Synthesis of Purified Pneumolysin and Autolysin Proteins of S. pneumoniae in Prokaryotic System by Modified Recombinant DNA Technology

This study aimed to produce purified recombinant proteins encoded by ply and lytA genes of S. pneumoniae in prokaryotic system. Gene specific primers were used to amplify ply and lytA genes from S. pneumoniae ATCC 49619 strain. The ply and lytA PCR products and pUC29 cloning vector were digested, ligated and transformed into E. coli (DH5). Sequence confirmed ply and lytA genes were sub cloned in pET28a expression vector. Proteins were over expressed by IPTG induction and purified using Ni2+-NTA based affinity column purification with imidazole gradient. PCR amplicons of size ~1413 bp for ply and ~954 bp for lytA were obtained. Sequencing analysis of clones revealed 100 % match with the ply and lytA genes of S. pneumoniae.
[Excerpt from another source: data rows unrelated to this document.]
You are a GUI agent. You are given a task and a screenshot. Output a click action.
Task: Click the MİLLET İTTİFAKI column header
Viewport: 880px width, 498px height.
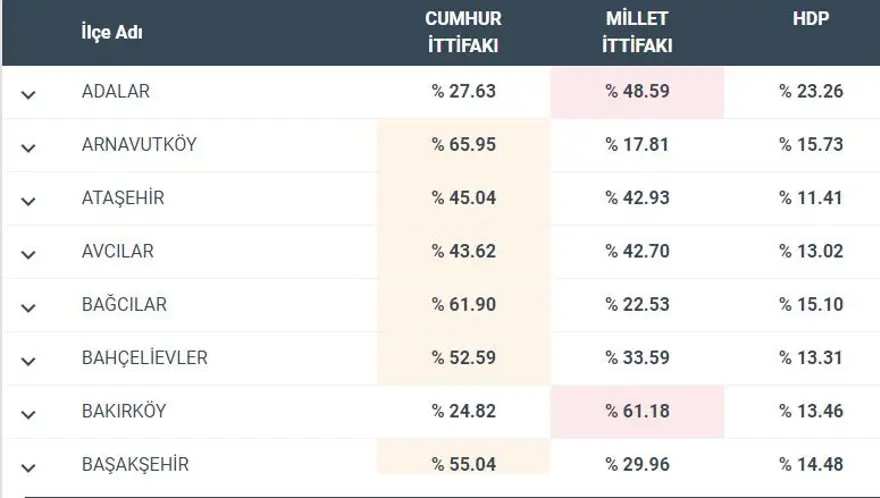pyautogui.click(x=637, y=32)
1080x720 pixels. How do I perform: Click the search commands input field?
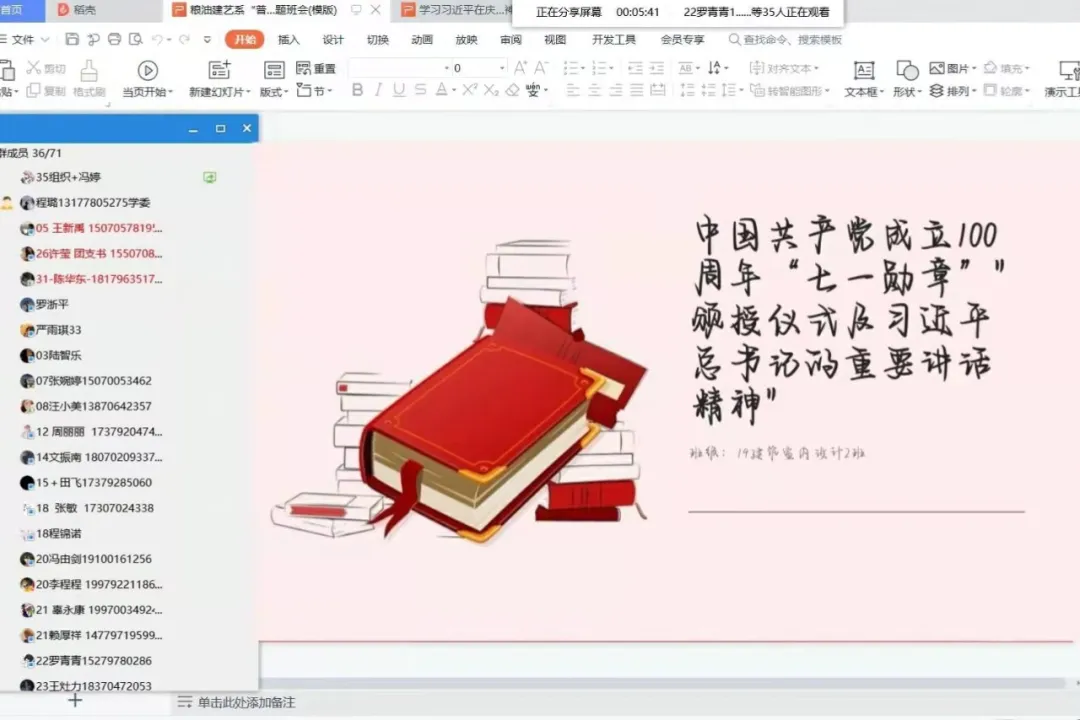pos(792,40)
Expression of proteins was maximum at 16 hours of IPTG induction. Higher quantity of ply and lytA proteins were found in 500mM imidazole elution with greater than90 % purity. Methods employed in prior studies for the production of ply and lytA proteins were laborious, time consuming and contributes poor yield and purity. Our strategy offers efficient and economical approach for the production of pure recombinant ply & lytA proteins.